James Gregory (also spelled James Gregorie) FRS (November 1638 – October 1675) was a Scottish mathematician and astronomer. He described an early practical design for the reflecting telescope – the Gregorian telescope – and made advances in trigonometry, discovering infinite series representations for several trigonometric functions.

In his book Geometriae Pars Universalis (1668) Gregory gave both the first published statement and proof of the fundamental theorem of the calculus (stated from a geometric point of view, and only for a special class of the curves considered by later versions of the theorem), for which he was acknowledged by Isaac Barrow.

The youngest of the 3 children of John Gregory, an Episcopalian Church of Scotland minister, James was born in the manse at Drumoak, Aberdeenshire, and was initially educated at home by his mother, Janet Anderson (~1600–1668). It was his mother who endowed Gregory with his appetite for geometry, her uncle – Alexander Anderson (1582–1619) – having been a pupil and editor of French mathematician Viète.

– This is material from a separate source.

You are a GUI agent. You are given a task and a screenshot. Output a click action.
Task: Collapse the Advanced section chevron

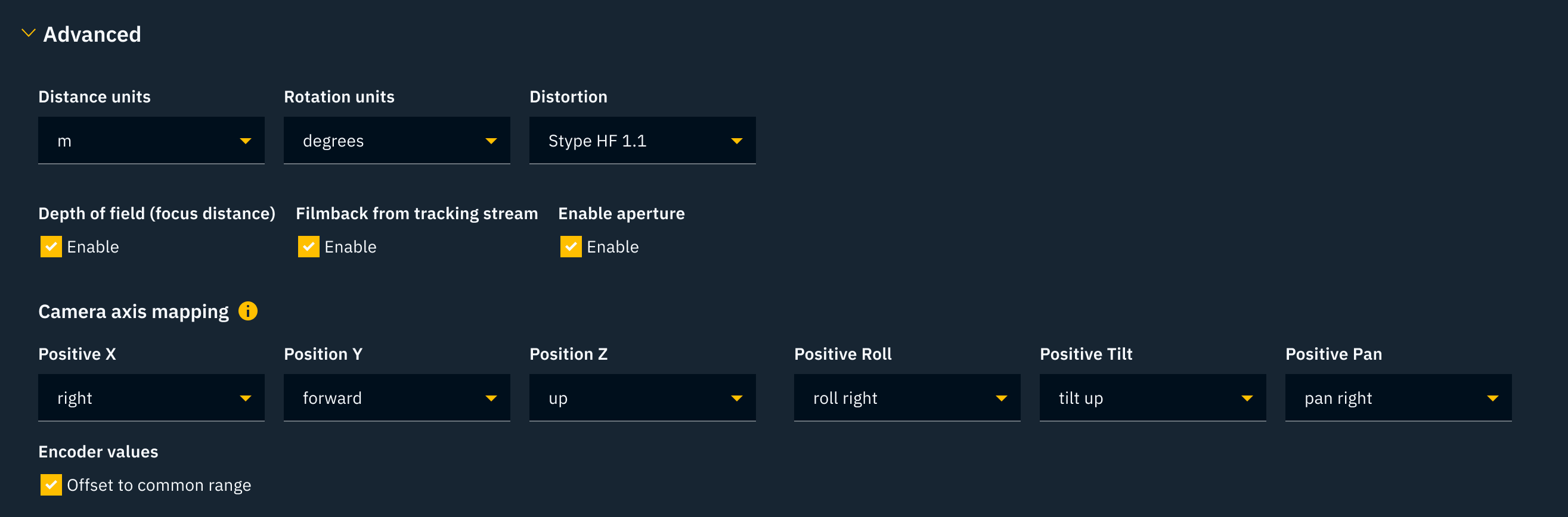28,33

After his father's death in 1651 his elder brother David took over responsibility for his education. He attended Aberdeen Grammar School, and then Marischal College from 1653–1657, graduating AM in 1657.

In 1663 he went to London, meeting John Collins and fellow Scot Robert Moray, one of the founders of the Royal Society. In 1664 he departed for the University of Padua, in the Venetian Republic, passing through Flanders, Paris and Rome on his way. At Padua he lived in the house of his countryman James Caddenhead, the professor of philosophy, and he was taught by Stefano Angeli.